» **REQUIRED ACTION**
Reproduce the records below exactly as shown.

» **RAW DATA**
####

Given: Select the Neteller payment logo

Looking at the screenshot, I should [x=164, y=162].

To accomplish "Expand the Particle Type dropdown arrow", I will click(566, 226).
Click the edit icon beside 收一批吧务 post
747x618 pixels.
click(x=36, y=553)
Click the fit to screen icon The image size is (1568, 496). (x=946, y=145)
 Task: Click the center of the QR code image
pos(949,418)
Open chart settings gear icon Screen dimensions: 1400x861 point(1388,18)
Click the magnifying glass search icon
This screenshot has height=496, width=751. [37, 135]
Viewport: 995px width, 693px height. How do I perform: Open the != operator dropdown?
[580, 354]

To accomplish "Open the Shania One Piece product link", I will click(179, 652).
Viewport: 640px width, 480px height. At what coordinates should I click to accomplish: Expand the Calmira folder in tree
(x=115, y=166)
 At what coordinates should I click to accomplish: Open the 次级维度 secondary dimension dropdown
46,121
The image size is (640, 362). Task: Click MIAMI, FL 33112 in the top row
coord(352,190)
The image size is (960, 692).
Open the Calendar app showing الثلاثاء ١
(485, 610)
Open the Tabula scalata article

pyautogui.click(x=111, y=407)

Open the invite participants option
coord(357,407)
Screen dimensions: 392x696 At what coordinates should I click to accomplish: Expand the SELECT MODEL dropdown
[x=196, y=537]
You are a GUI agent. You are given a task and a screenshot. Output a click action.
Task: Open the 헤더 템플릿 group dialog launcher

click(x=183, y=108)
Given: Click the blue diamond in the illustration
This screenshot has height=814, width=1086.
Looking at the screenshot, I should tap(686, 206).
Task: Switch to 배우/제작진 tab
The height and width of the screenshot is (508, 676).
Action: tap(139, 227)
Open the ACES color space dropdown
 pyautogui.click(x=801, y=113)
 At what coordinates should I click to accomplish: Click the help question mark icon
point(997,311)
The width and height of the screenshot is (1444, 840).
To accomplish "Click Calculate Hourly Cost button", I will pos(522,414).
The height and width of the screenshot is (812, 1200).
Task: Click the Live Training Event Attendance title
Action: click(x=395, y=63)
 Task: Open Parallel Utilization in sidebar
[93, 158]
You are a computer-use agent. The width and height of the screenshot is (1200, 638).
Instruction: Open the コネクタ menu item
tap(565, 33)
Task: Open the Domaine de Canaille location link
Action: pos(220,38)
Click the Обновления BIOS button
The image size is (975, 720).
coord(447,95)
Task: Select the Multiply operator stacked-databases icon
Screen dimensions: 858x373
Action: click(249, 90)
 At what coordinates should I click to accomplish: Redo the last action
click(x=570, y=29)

####

» **REPLY**
Given: Select the Neteller payment logo

Looking at the screenshot, I should [x=164, y=162].

To accomplish "Expand the Particle Type dropdown arrow", I will click(566, 226).
Click the edit icon beside 收一批吧务 post
747x618 pixels.
click(x=36, y=553)
Click the fit to screen icon The image size is (1568, 496). (x=946, y=145)
 Task: Click the center of the QR code image
pos(949,418)
Open chart settings gear icon Screen dimensions: 1400x861 point(1388,18)
Click the magnifying glass search icon
This screenshot has height=496, width=751. [37, 135]
Viewport: 995px width, 693px height. How do I perform: Open the != operator dropdown?
[580, 354]

To accomplish "Open the Shania One Piece product link", I will click(179, 652).
Viewport: 640px width, 480px height. At what coordinates should I click to accomplish: Expand the Calmira folder in tree
(x=115, y=166)
 At what coordinates should I click to accomplish: Open the 次级维度 secondary dimension dropdown
46,121
The image size is (640, 362). Task: Click MIAMI, FL 33112 in the top row
coord(352,190)
The image size is (960, 692).
Open the Calendar app showing الثلاثاء ١
(485, 610)
Open the Tabula scalata article

pyautogui.click(x=111, y=407)

Open the invite participants option
coord(357,407)
Screen dimensions: 392x696 At what coordinates should I click to accomplish: Expand the SELECT MODEL dropdown
[x=196, y=537]
You are a GUI agent. You are given a task and a screenshot. Output a click action.
Task: Open the 헤더 템플릿 group dialog launcher

click(x=183, y=108)
Given: Click the blue diamond in the illustration
This screenshot has height=814, width=1086.
Looking at the screenshot, I should tap(686, 206).
Task: Switch to 배우/제작진 tab
The height and width of the screenshot is (508, 676).
Action: tap(139, 227)
Open the ACES color space dropdown
 pyautogui.click(x=801, y=113)
 At what coordinates should I click to accomplish: Click the help question mark icon
point(997,311)
The width and height of the screenshot is (1444, 840).
To accomplish "Click Calculate Hourly Cost button", I will pos(522,414).
The height and width of the screenshot is (812, 1200).
Task: Click the Live Training Event Attendance title
Action: click(x=395, y=63)
 Task: Open Parallel Utilization in sidebar
[93, 158]
You are a computer-use agent. The width and height of the screenshot is (1200, 638).
Instruction: Open the コネクタ menu item
tap(565, 33)
Task: Open the Domaine de Canaille location link
Action: pos(220,38)
Click the Обновления BIOS button
The image size is (975, 720).
coord(447,95)
Task: Select the Multiply operator stacked-databases icon
Screen dimensions: 858x373
Action: click(249, 90)
 At what coordinates should I click to accomplish: Redo the last action
click(x=570, y=29)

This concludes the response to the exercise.